Howard's anguish was worsened by his memories of "having this loving, most attentive mother and then suddenly having her yanked out of his world and then having a man who simply was none of those," Mason said.

"I think that my expectations of my father were very different than my brother's expectations. I required less. And I learned to live with less. And I learned to appreciate less a lot more. So if my father said, 'Hey boy, want to go to Sears with me?' I was in seventh heaven just being in the car riding to Sears with him, doing a man thing, buying a wrench. I think Howard has spent his life searching to fill a void left by my mother being gone."

As a child, Mason learned from the men and women on his block, "my village." They were first-time homeowners, postal workers and factory workers who took great pride in those hard-earned houses, tending their manicured lawns, and children like Mason, with equal fervor. Audrey Wright taught him about the value of a job well done, paying him 39 cents to clean her house, and making him pay attention to every detail.

Willy Bradley, his boss in the grocery store, urged him to dream big.

And there was "Mr. Lloyd," the police officer who came home every day "looking sharp in his uniform."

His father's toughness, and community support, steeled Mason for the world beyond his neighborhood. Like when he was 11, and he and a friend, walking to Ed's Hobby Shop, passed a group of white teenagers playing softball.

"What are you niggers doing over here?" one boy said. "We don't like you niggers over here." Then he spit on Mason.

"I had a raincoat on and the spit hit the raincoat and just slid down," Mason recalled. "I was scared to death. But I remember thinking, I have every right to go to Ed's Hobby Shop. And we kept walking."

Off to the Academy

The day he graduated from Illinois Wesleyan University in 1980 with an accounting degree, Mason was commissioned in the U.S. Marine Corps as a second lieutenant. He commanded a mostly white platoon at Camp Pendleton, Calif., and figured the training would help his goal of joining the FBI.

His brother, Howard, had his doubts. Was the FBI a place for a black man to go?

But Mason was hearing none of it. As he said to a college friend, "Should we only pursue professions that welcomed us with open arms?"

Howard had headed on his own path, one that seemed driven largely by a desire to move far away from his father.

By the time Mason entered the FBI Academy in 1985, Hoover had been dead for more than a decade. In his class of 32, there were four African Americans, including one woman, Cassandra Chandler.

She remembers that first day at Quantico when Mason stood up with every other new recruit to say why he wanted to join.

"He was this tall, serious Marine and he was so proud to stand up and say, 'I have always wanted to be an FBI special agent,' " said Chandler, now the special agent in charge of the Norfolk office.

At Quantico, Mason stood out because he took the time to help other recruits who were struggling. Chandler was having trouble firing a gun, and Mason practiced with her.
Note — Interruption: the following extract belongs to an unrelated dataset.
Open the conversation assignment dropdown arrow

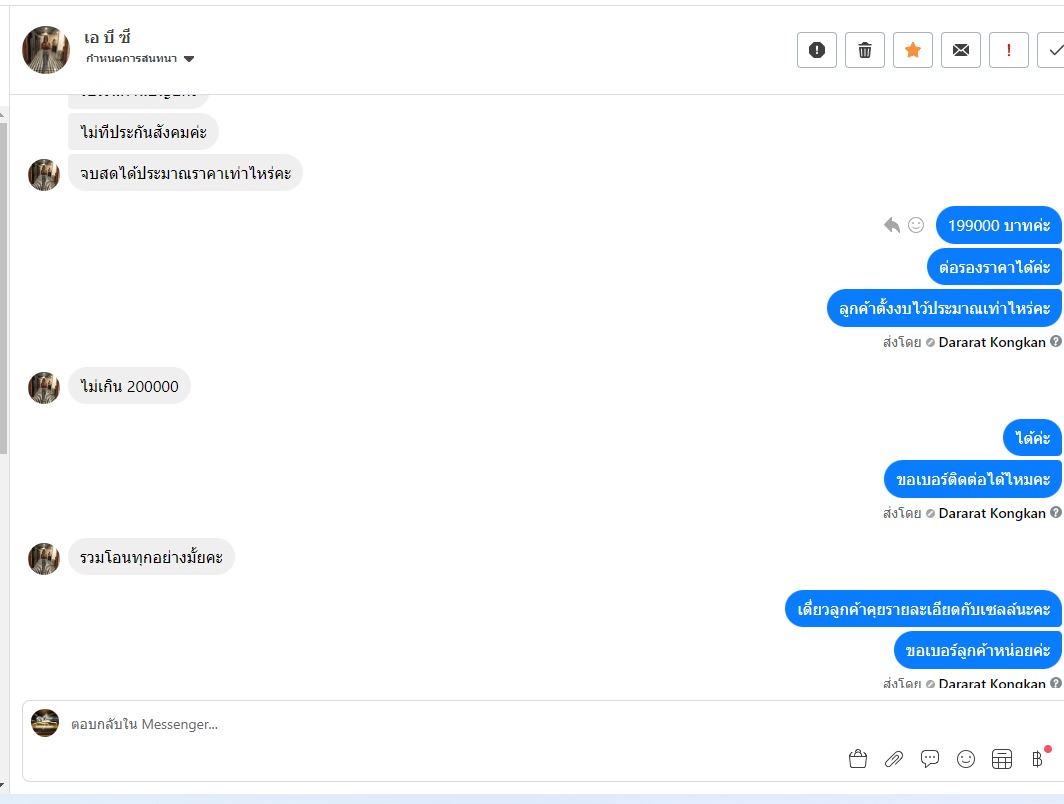coord(189,58)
Another woman at Quantico noticed that quality in Mason. Susan, an agent two classes ahead, spotted him during the physical fitness exam. "He was very handsome, standing tall and straight like a poster-child Marine," she said. They had lunch once but figured they wouldn't see each other again because new agents are scattered across the country. Coincidentally, the FBI sent them both to Hartford, Conn., where they became friends.

In Hartford he took on dangerous undercover assignments, buying kilos of cocaine without carrying a gun. He racked up arrests. He also risked being shot by colleagues.
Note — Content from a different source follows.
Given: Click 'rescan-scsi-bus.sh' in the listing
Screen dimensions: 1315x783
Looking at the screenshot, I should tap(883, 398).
"I had an agent point an M16 on me in the back seat of the car once," Mason said. "And I didn't think he knew that I was a good guy at that precise moment. And I just froze. It scared the hell out of me. Later, when we got back, I asked him, 'Did you know where I was sitting?' "

The Black G-Man

"I have never felt uncomfortable being a black man in the FBI," Mason said. "I was always treated very fairly."

Once, when he'd been working in an office with mostly Irish American agents for about seven months, a new agent, also with an Irish surname, arrived. After about three months, he told Mason, "Man, I've been invited to everyone's house for dinner."

Mason brushed it off. He hadn't been invited to any agent's house. But he chose not to be offended.

"It's their home and nobody is obligated to invite me into their home," he said. "On the job, I was treated very well."

Other times, he took on what he saw as racial insensitivity or bias.

One day in the FBI locker room he overheard some white agents talking about their kids' college applications. Then he heard one say that his son didn't get accepted at Notre Dame because the school had to accept a number of minorities.

Mason almost jumped over the lockers.

"Let me get this right," he remembers telling the agents. "The last Notre Dame yearbook I saw, you had to look to find any black students. But I'm sure those six black students kept about 4 million white students from coming in.'"

There was also the time in 1990 when he visited his old squad in Washington just as they were closing in on arresting then-Mayor Marion Barry. When he was on the squad, Mason had interviewed Charles Lewis, who used drugs with the mayor. The agents were annoyed that headquarters had denied the date for the sting because it was Martin Luther King's birthday. "Can you believe what the suits at headquarters are telling us?" one said.

Mason was stunned. "My God. To take down the mayor of the nation's capital on Martin Luther King's birthday would be extraordinarily offensive to a lot of people," he told them.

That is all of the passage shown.